Yémen et Arabie Saoudite

Il a demandé aux autres cellules de prendre l’initiative. Droukdel a fait la même chose : sa marge de manœuvre limitée en Kabylie, il s’est retrouvé obligé de demander aux combattants du Sud de prendre l’initiative. En clair : il fixe les grande orientations d’AQMI, mais ce sont les djihadistes sur le terrain qui décident des options.
Pour Dominique Thomas, il serait tout de même «réducteur de ramener Abou Zeid à un simple contrebandier. A la fin des années 1990, il était vital pour le GSPC d’être adoubé par Al Qaîda, cela a permis de donner à ses opérations une résonance internationale et d’éviter de tomber dans un combat localisé.

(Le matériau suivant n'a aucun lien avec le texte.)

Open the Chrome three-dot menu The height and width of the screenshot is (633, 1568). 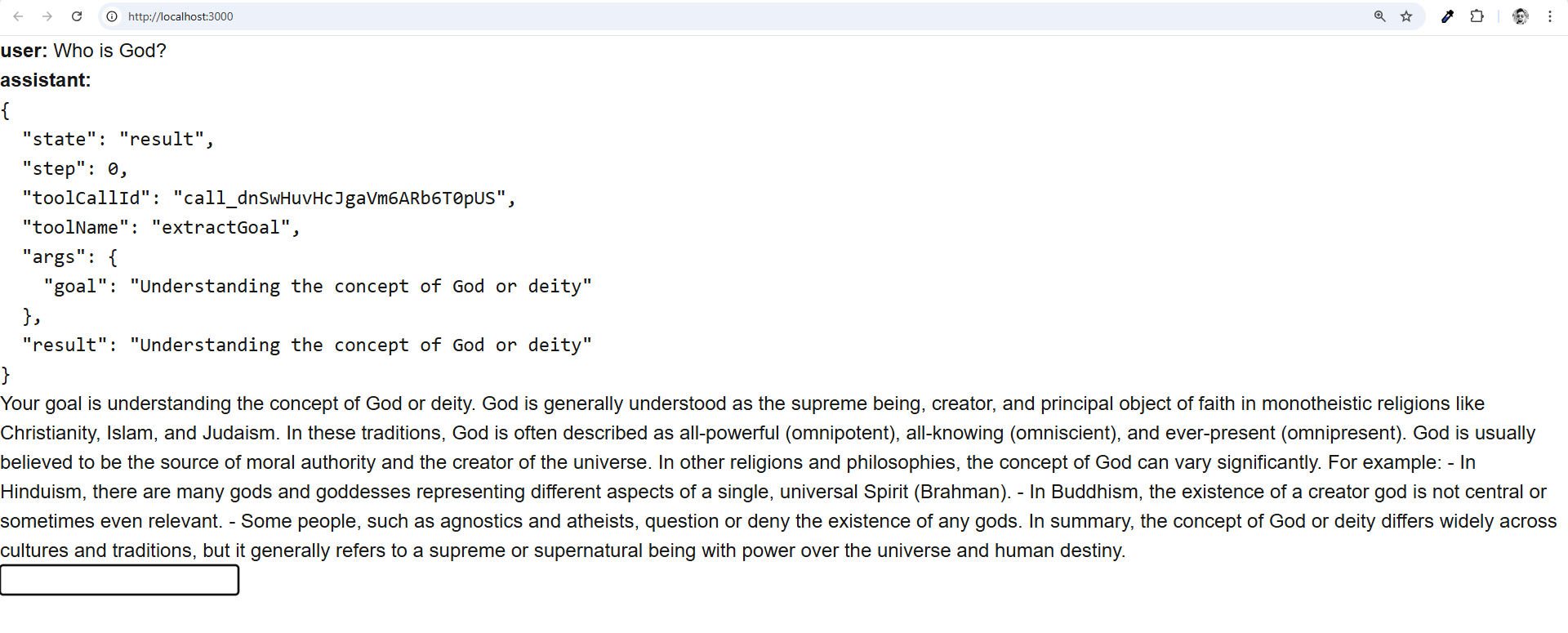1550,16
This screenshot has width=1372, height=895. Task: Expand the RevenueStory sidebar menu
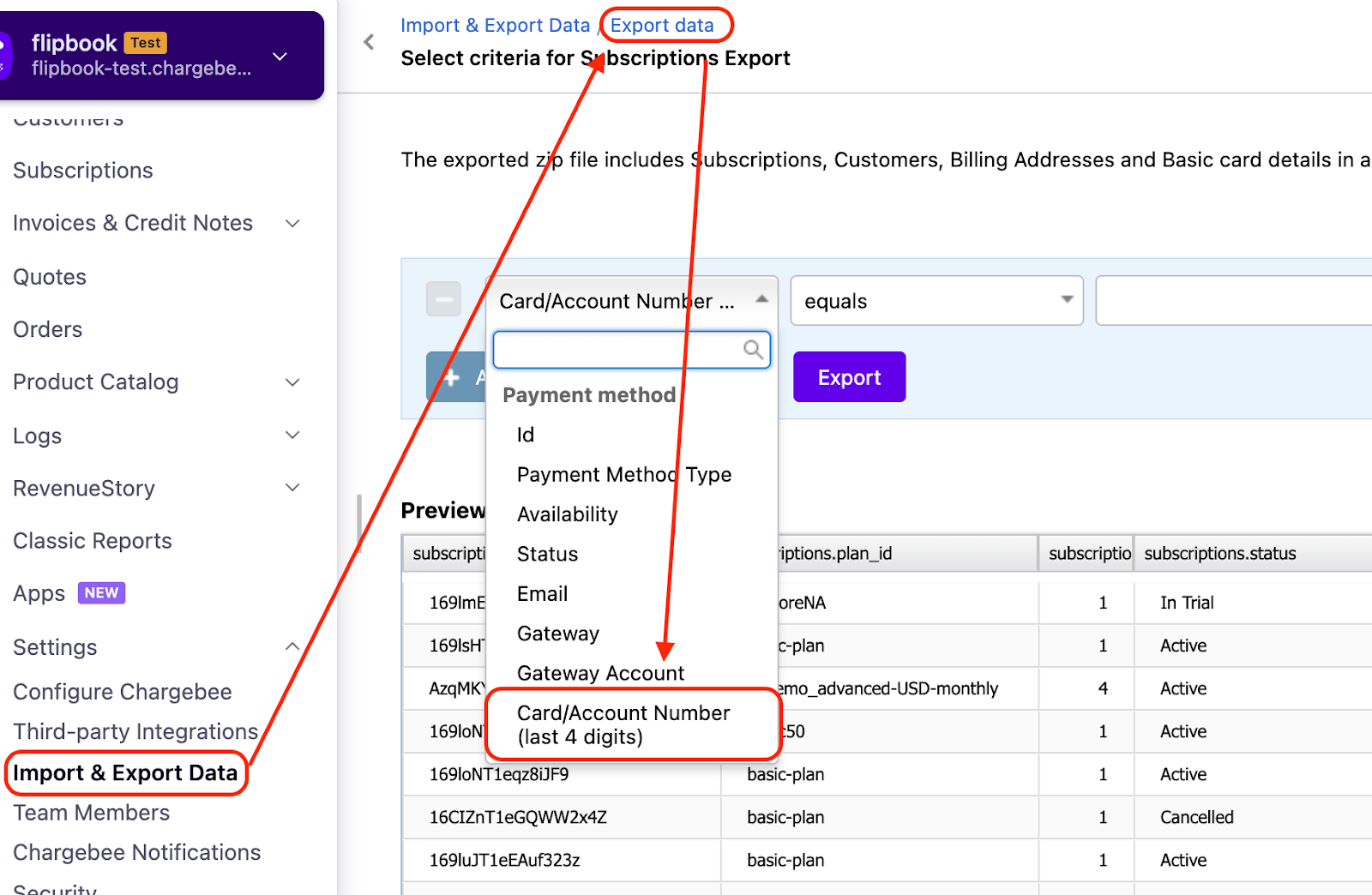[x=292, y=488]
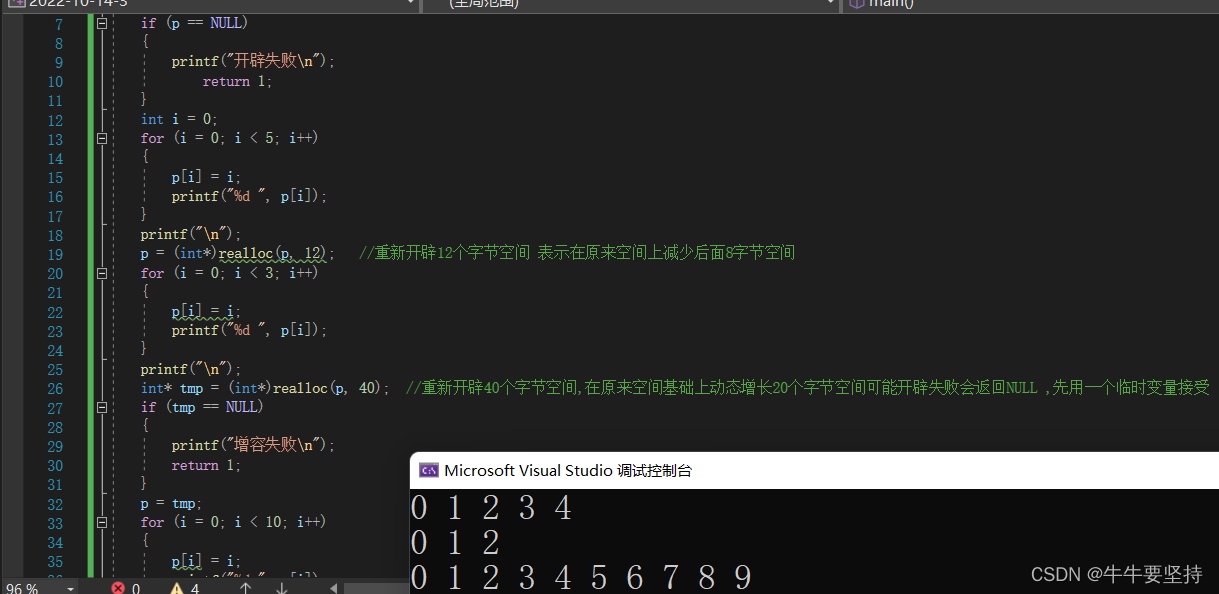Collapse the for loop at line 13

pos(101,138)
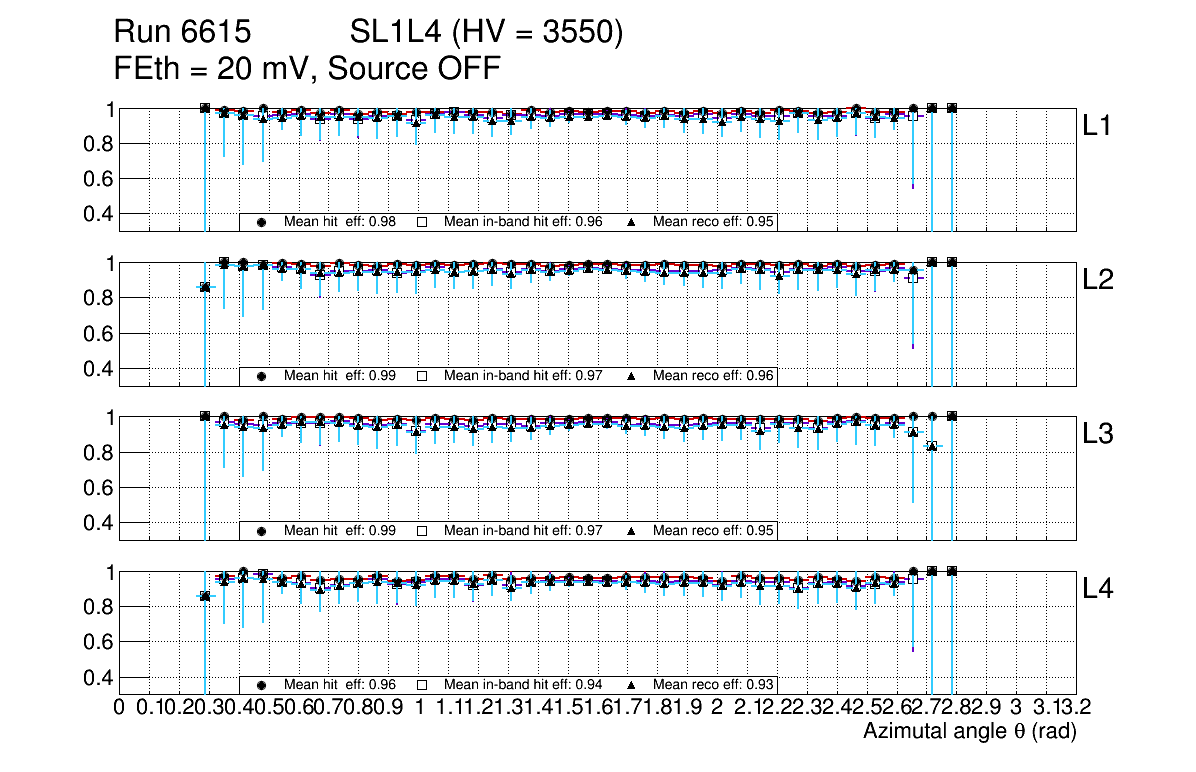The height and width of the screenshot is (772, 1196).
Task: Click the triangle marker in L2 legend
Action: coord(632,377)

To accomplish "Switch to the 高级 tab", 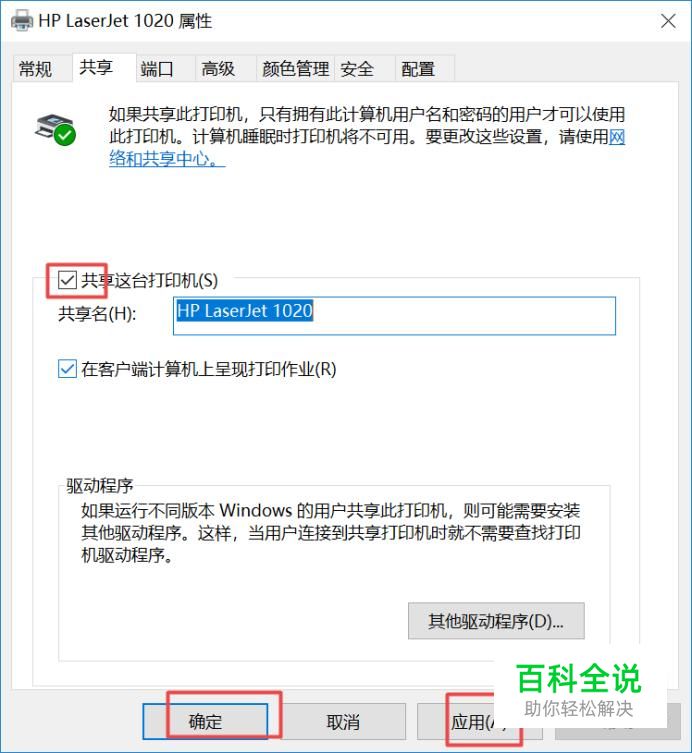I will 218,69.
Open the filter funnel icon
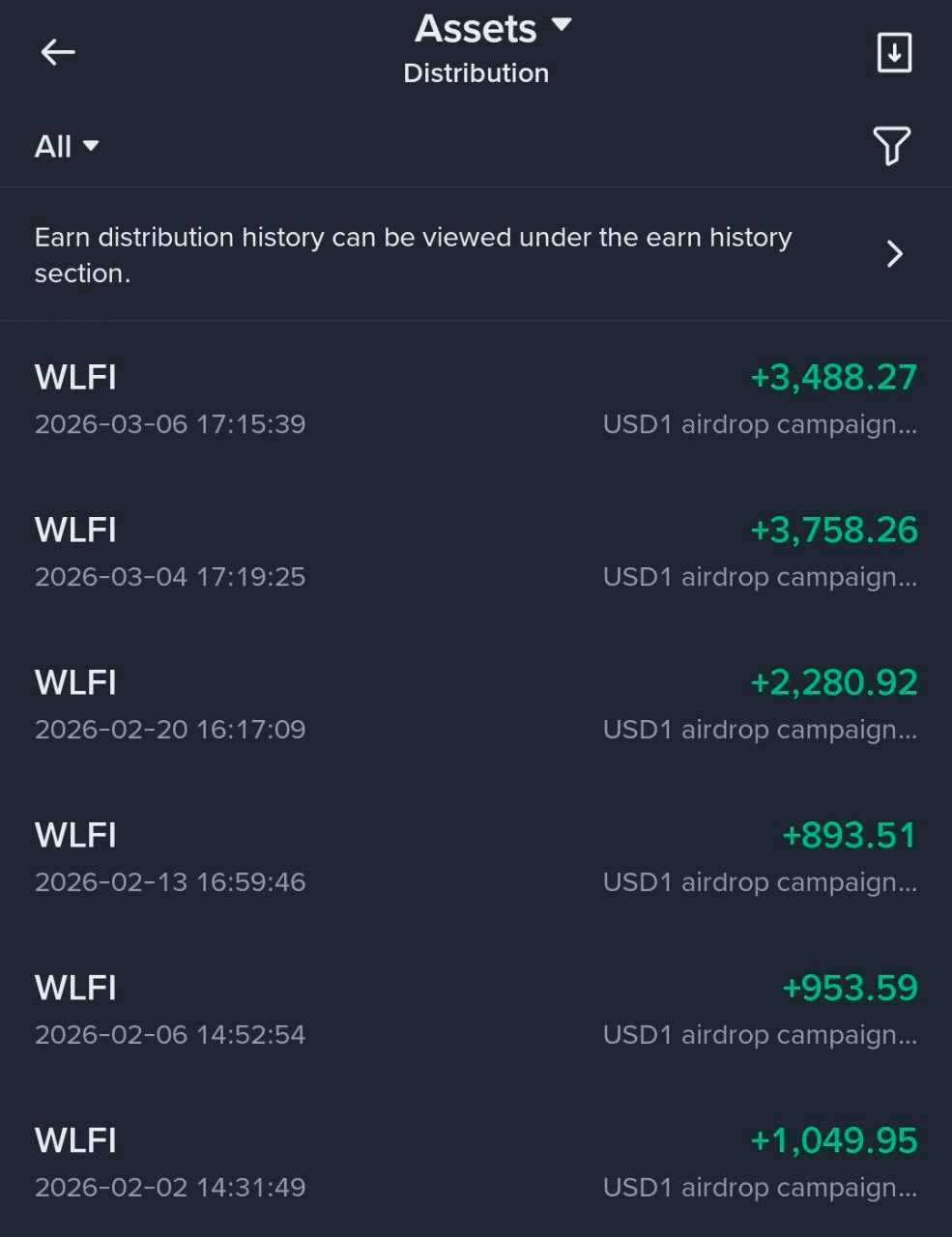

Le prolongement dans le Sud était également vital pour l’organisation, dont l’extension au Maghreb avait échoué. Et pour cela, il fallait effectivement des armes, de l’essence, du matériel informatique, analyse-t-il. Donc, on peut penser que l’aspect économique a toujours été déterminant. De là à dire que l’appât du gain est leur seule motivation… La guerre de communication des gouvernements pour «délabelliser» ces mouvements de leur cachet religieux et les ramener à de simples groupes mafieux est une stratégie classique. C’est exactement la même chose au Yémen et en Arabie Saoudite.»

Filière au Burkina Faso

En 2007, Abou Zeid aurait poursuivi ses contacts avec Al Qaîda et rencontré un émissaire libyen de Ben Laden, arrêté par la suite, à qui il aurait exprimé son vœu de partir en Afghanistan. Son ambition : devenir chef. Pour cela, il recruterait pour monter son propre groupe, en Mauritanie jusqu’… au sein même de la fraction de MBM. «Abou Zeid aurait entendu dire que MBM était en train de négocier sa reddition, explique le spécialiste de la lutte antiterroriste. Al Qaîda lui a demandé de devenir le chef, dans un message intercepté par les services libyens et algériens. Il aurait encore rencontré un émissaire de l’organisation, probablement au Tchad. Et il exhiberait même un document selon lequel Ben Laden le chargerait officiellement de restructurer le mouvement en vue d’une nouvelle organisation. Il serait en relation avec une filière au Burkina Faso.» Ce qui correspondrait aux inquiétudes de Said Djinnit, représentant spécial du secrétaire général de l’ONU. Hier à Dakar, il évoquait les «risques de propagation de la menace terroriste en Afrique de l’Ouest». Crédible ? Oui. Faisable ? C’est discutable.

Coup d’État

Pour un proche du dossier, MBM et Abou Zeid ont réussi «une sorte de coup d’Etat contre le Nord. Ils sont devenus autonomes. Maintenant, c’est en bas que ça se joue». La grande réussite d’AQMI dans le Sahel est d’avoir noué des alliances avec le réseau social. Mais ces liens seront-ils assez forts pour éviter les trahisons ? «L’histoire montre que la durée de vie d’un émir dans une zone comme le Sahel, où les pays sont suffisamment bien équipés pour terminer une guerre rapidement, est assez limitée, analyse Dominique Tomas. Et la comparaison avec l’Afghanistan ne tient pas : c’est une autre géographie et une autre sociologie. Les relations entre les talibans et les zones tribales pakistanaises reposent sur des bases sociales bien mieux ancrées qu’elles ne le sont au Sahel. Le ratio des combattants n’est par ailleurs en rien comparable. A en croire les documents, chaque katiba comprend une trentaine de personnes. En Afghanistan ou au Pakistan, les cellules fédèrent plusieurs milliers de combattants. Le jour où AQMI montrera des vidéos avec des centaines de combattants, on verra. S’ils continuent à recruter en Mauritanie, comme ils réussissent à le faire actuellement, les choses peuvent changer. D’autant que jusqu’à maintenant, l’organisation a échoué à maintenir un foyer de tensions suffisamment actif au Nord, faute de recrues au Maroc et en Tunisie, qui font, jusqu’à preuve du contraire, aussi partie du Maghreb islamique.»